Task goal
Locate each line in the listing below that contains the word "computer" and copy those lines.

Supplied material
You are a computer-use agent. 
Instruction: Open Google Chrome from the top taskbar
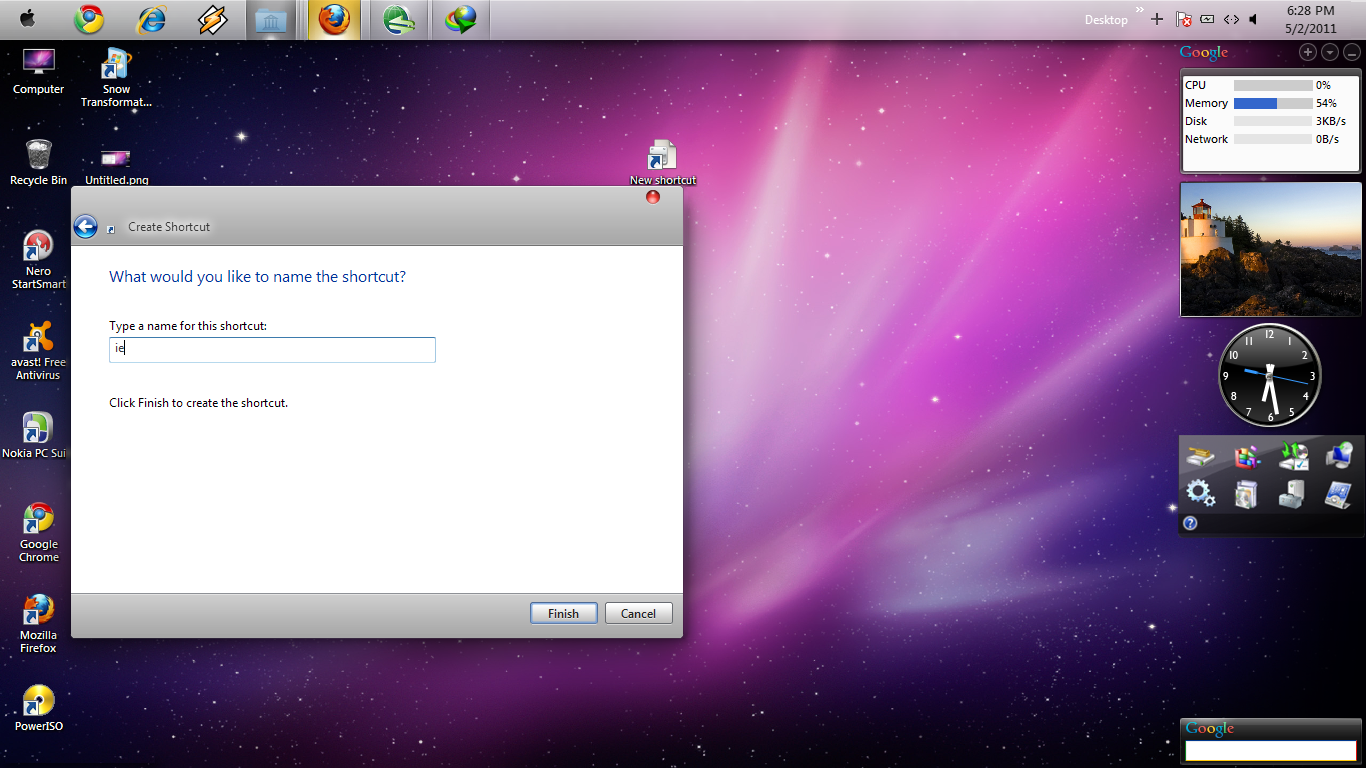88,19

==

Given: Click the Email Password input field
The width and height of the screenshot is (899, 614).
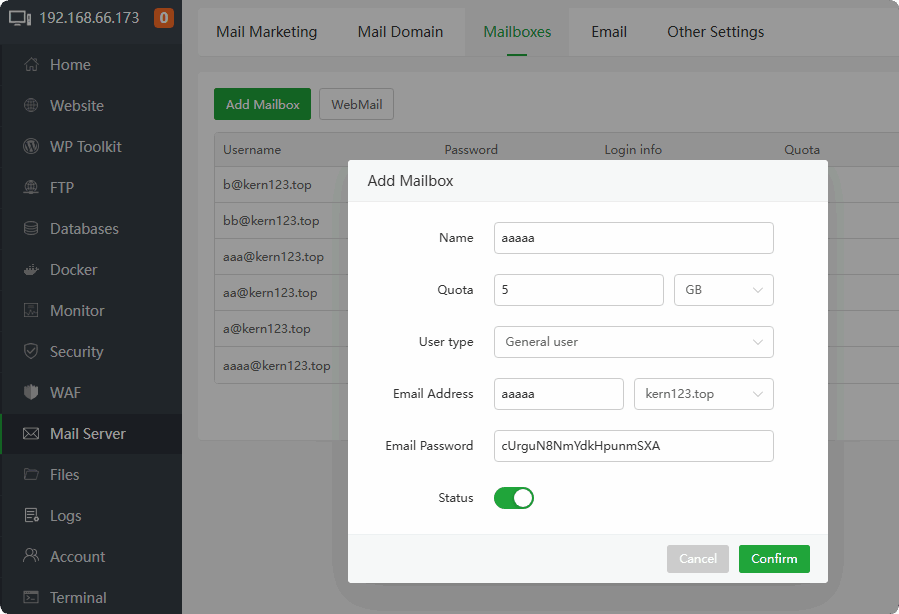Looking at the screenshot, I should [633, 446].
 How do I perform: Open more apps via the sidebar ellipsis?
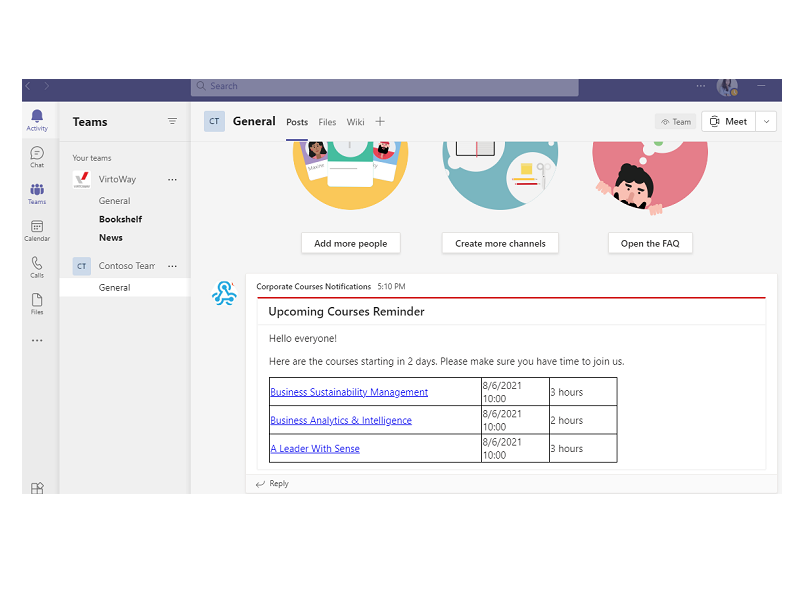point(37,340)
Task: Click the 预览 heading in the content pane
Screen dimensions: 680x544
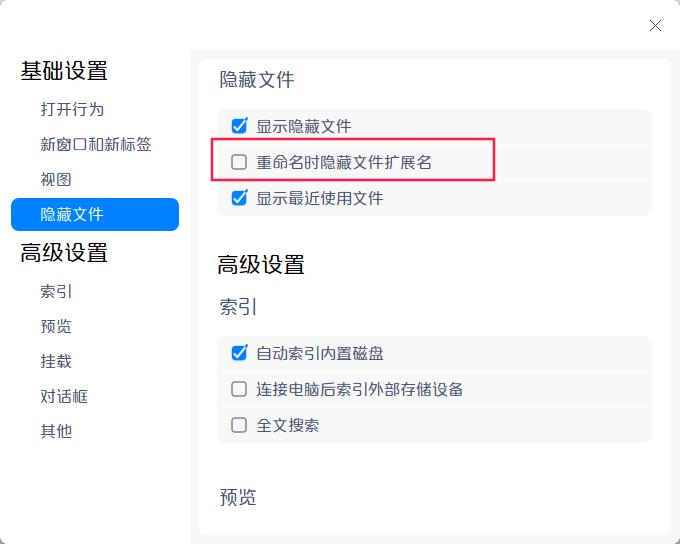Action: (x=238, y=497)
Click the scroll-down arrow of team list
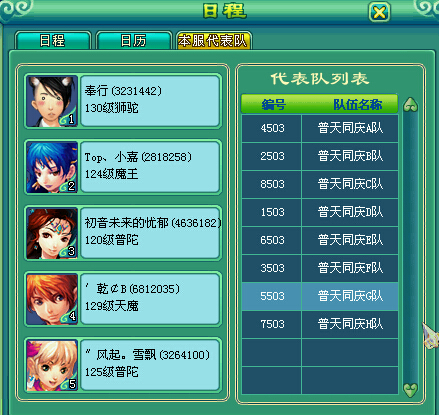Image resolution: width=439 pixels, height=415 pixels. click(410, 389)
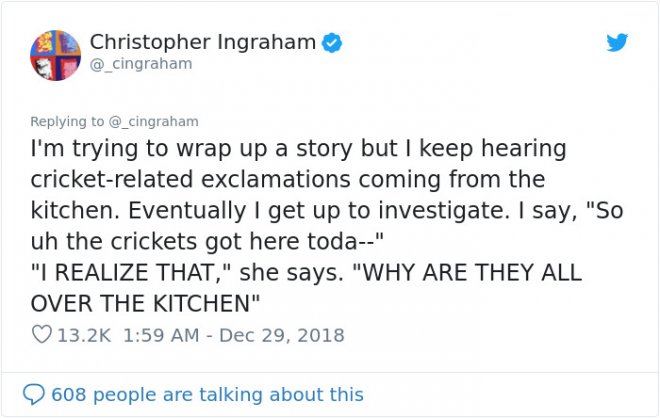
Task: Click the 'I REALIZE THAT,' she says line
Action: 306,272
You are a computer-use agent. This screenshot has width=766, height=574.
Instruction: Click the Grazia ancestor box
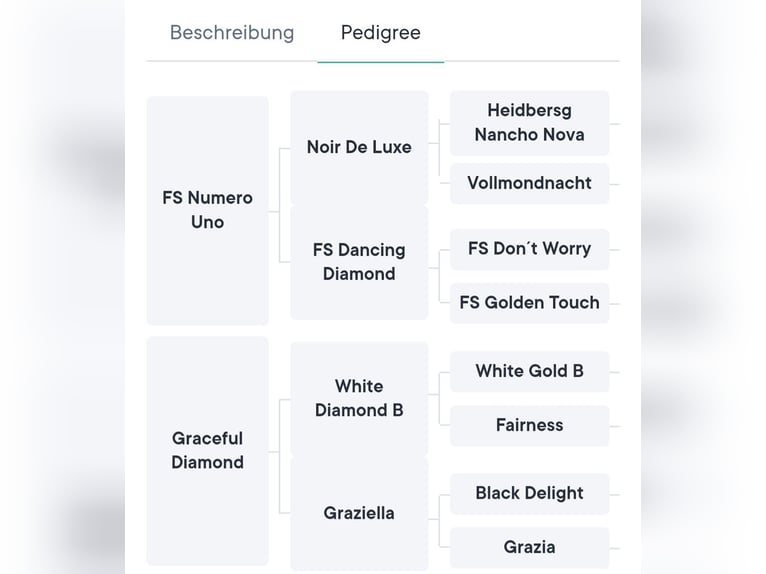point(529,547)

Written answer
You are a computer-use agent. 
You are a computer-use agent. This screenshot has width=766, height=574.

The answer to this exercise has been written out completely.